湘南発、六畳一間の自転車生活

自転車とともにある小さな日常

リベンジ前の不吉な影

2007年06月18日 | 日常生活
 MTBでの通勤途中のこと。まず最初に細い小道から車道に出るタイミングをうかがっている乗用車を回り込もうとしてバランスを崩し、結構派手に転倒。身体にも自転車にもダメージのない転倒ではあったのだけれども、歩道をふさぐ形になっていたその乗用車がなんとなく恨めしい。暗い目で一瞬だけその乗用車を見遣ったものの、相手が悪いわけではないんだよなとすぐに目をそらした。

 それから藤沢駅近くまで戻ってきて歩道を走行中に今度はリアのブレーキワイヤーがぷつりと切れた。MTBのワイヤーは確か組みたてて以来一度も交換していないので切れても仕方ないけれども、やはりこういうことを不吉な影と考えてしまうのは多分翌日にこの日のリベンジが控えていたからだと思う。

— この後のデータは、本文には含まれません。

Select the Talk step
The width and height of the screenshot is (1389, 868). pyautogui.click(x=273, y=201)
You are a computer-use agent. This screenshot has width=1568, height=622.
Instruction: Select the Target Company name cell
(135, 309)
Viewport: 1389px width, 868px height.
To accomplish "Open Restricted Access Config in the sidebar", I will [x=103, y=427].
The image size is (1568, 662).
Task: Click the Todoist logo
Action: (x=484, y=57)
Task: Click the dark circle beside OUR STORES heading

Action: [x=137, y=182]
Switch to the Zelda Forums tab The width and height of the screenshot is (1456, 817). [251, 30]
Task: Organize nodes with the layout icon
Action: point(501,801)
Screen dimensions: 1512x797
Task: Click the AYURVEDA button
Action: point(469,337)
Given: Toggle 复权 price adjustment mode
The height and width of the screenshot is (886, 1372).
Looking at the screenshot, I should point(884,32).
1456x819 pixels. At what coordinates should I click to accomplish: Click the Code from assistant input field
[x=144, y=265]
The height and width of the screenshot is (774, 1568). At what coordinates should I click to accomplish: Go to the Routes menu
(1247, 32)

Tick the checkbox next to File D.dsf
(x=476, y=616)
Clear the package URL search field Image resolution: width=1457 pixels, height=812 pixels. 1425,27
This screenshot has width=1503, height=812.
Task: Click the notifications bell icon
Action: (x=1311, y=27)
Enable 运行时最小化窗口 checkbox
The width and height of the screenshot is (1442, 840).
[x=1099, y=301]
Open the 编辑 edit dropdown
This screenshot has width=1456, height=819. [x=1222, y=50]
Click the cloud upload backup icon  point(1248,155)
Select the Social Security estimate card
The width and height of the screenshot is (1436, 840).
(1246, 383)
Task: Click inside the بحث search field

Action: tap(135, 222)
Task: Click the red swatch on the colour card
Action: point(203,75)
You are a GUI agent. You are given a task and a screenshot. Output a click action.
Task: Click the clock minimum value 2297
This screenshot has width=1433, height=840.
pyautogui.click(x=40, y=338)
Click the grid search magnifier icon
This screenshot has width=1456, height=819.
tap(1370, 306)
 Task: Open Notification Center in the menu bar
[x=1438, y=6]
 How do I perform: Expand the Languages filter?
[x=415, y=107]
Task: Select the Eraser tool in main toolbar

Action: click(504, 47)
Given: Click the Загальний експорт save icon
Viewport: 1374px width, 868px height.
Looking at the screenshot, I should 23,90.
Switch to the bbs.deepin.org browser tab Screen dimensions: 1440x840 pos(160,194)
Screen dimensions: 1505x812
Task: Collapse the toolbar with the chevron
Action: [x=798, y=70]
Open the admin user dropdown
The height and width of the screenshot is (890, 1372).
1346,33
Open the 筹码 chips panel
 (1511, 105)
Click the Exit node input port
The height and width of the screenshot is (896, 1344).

 あの日はとても寒々とした日だった。どんよりとした雲が朝から空を覆い、「どうしたものか・・・」と悩んでいるうちにしっかりと冷たい雨まで落ちてきた。それでも中止を“言いだせない”自分。「行っちゃおう!」というほとんど自棄糞なメールを入れたあと、ikedaくんから電話がかかってくるまでの10数分がとても長く感じたことをよく覚えている。そのあいだ死んだように何の音も発しない携帯電話はしっかりとikedaくんの困惑や躊躇を僕に伝えていた。まさに雄弁なる沈黙といった感じだった。

 あのときのリベンジを翌日に控えたこの日。小粒な雨が夜にぽつぽつ降りはじめたのを見たときは、正直「またかぁ!」と思わないでもなかった。でもこの夜は正直なところいくつかの不吉な影に不安になっておたおたする余裕がないくらいに(気持ち良く)疲れていたので、たとえばワイヤーが切れたのだって山のなかではなく街中だったのだから逆に運が良かったんだなどと都合良く考えて(実際その通りですね)、そのまま22時30分頃にはベッドの人になったのだった。